BY CALEB MCCLURE —
The Student Health Advisory Committee (SHAC) has been on a mission to prohibit the use of tobacco on campus. SHAC was formed in 2011 to act as a health liaison between students and the university administration.
SHAC started the initiative after conducting a poll in 2012 that found 75.21 percent of students and faculty see secondhand smoke as a concern. 65.29 percent of participants said they would support a smoke-free campus, and 58.26 percent noted they would support a policy that creates a completely tobacco-free campus.
NAU student James Musbach, a sophomore studying construction management, smokes in an approved area on the pedway. NAU is considering a campus-wide smoking ban. (Photo by Mitchell Forbes)

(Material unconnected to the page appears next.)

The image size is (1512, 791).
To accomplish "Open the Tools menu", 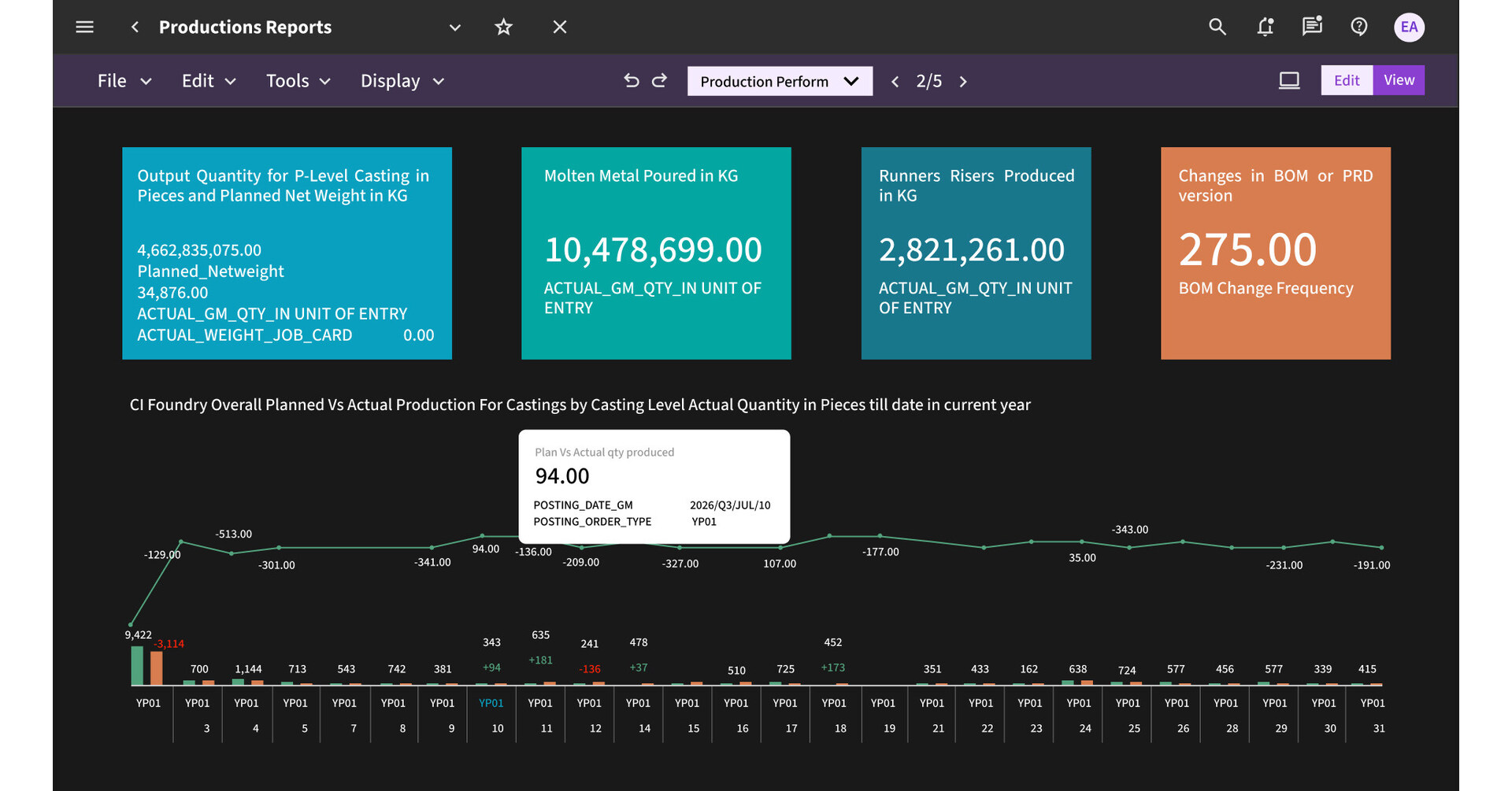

“We’re trying to stay current, innovative, competitive, and, at the same time, trying to protect the health and well-being of not only our students, but also the environment,” said SHAC faculty advisor Melissa Griffin.
Recently, there has been a nationwide movement to create smoke-free campuses. According to the American Nonsmokers’ Rights Foundation, there are 1,178 campuses that have become smoke-free. 793 of those campuses are completely tobacco-free. In-state peer ASU started implementing a tobacco-free policy in August 2013.
If they are successful, the group plans on banning all forms of tobacco on campus, along with cigarettes.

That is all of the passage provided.